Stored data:
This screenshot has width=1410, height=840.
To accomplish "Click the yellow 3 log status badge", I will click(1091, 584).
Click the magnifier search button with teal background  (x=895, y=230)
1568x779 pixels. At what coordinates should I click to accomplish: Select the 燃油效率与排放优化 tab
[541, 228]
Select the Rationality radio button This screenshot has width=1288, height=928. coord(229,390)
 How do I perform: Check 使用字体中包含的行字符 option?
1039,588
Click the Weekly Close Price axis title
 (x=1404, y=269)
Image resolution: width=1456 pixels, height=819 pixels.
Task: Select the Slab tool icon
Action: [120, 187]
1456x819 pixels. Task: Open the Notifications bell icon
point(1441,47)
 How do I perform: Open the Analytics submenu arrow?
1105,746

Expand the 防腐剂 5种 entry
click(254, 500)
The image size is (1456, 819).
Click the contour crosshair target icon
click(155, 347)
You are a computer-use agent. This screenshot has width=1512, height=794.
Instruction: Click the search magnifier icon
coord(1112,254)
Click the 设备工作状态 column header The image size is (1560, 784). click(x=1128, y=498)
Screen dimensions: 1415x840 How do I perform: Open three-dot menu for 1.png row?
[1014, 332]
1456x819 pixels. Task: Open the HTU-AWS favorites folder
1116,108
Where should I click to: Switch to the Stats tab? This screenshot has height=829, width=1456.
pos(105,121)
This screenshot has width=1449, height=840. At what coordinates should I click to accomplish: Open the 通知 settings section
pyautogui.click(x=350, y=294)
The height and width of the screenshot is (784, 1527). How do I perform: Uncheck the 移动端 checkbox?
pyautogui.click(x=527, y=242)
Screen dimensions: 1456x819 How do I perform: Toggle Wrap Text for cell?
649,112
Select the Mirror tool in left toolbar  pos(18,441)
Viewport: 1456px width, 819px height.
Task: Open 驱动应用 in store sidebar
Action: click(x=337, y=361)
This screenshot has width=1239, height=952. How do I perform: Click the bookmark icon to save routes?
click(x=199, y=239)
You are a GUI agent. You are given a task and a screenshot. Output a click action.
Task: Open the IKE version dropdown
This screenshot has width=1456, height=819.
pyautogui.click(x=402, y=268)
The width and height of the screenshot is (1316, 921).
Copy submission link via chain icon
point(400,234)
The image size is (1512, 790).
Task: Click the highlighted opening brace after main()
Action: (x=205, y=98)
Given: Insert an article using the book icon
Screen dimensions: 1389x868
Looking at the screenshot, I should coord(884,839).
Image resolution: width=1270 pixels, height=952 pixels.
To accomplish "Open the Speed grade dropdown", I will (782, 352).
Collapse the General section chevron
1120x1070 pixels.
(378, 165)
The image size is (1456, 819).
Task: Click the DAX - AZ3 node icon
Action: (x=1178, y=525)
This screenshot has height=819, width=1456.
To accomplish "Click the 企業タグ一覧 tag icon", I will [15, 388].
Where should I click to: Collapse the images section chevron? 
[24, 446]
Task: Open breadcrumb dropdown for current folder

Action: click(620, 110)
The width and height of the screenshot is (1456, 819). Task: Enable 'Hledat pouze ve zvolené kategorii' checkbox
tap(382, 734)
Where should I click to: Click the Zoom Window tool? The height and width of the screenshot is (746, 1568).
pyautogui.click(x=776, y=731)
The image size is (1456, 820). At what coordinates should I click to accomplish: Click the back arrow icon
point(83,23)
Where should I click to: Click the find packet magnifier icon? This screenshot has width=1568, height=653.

REQUIRED WORK: Only the lines from the one that contains "Select the Mirror" to the end of the entries above should be given again, exactly and in full.

REPLY TO THE TASK:
Select the Mirror tool in left toolbar  pos(18,441)
Viewport: 1456px width, 819px height.
Task: Open 驱动应用 in store sidebar
Action: click(x=337, y=361)
This screenshot has width=1239, height=952. How do I perform: Click the bookmark icon to save routes?
click(x=199, y=239)
You are a GUI agent. You are given a task and a screenshot. Output a click action.
Task: Open the IKE version dropdown
This screenshot has width=1456, height=819.
pyautogui.click(x=402, y=268)
The width and height of the screenshot is (1316, 921).
Copy submission link via chain icon
point(400,234)
The image size is (1512, 790).
Task: Click the highlighted opening brace after main()
Action: (x=205, y=98)
Given: Insert an article using the book icon
Screen dimensions: 1389x868
Looking at the screenshot, I should coord(884,839).
Image resolution: width=1270 pixels, height=952 pixels.
To accomplish "Open the Speed grade dropdown", I will (782, 352).
Collapse the General section chevron
1120x1070 pixels.
(378, 165)
The image size is (1456, 819).
Task: Click the DAX - AZ3 node icon
Action: (x=1178, y=525)
This screenshot has height=819, width=1456.
To accomplish "Click the 企業タグ一覧 tag icon", I will [15, 388].
Where should I click to: Collapse the images section chevron? 
[24, 446]
Task: Open breadcrumb dropdown for current folder

Action: click(620, 110)
The width and height of the screenshot is (1456, 819). Task: Enable 'Hledat pouze ve zvolené kategorii' checkbox
tap(382, 734)
Where should I click to: Click the Zoom Window tool? The height and width of the screenshot is (746, 1568).
pyautogui.click(x=776, y=731)
The image size is (1456, 820). At what coordinates should I click to accomplish: Click the back arrow icon
point(83,23)
Where should I click to: Click the find packet magnifier icon? This screenshot has width=1568, height=653.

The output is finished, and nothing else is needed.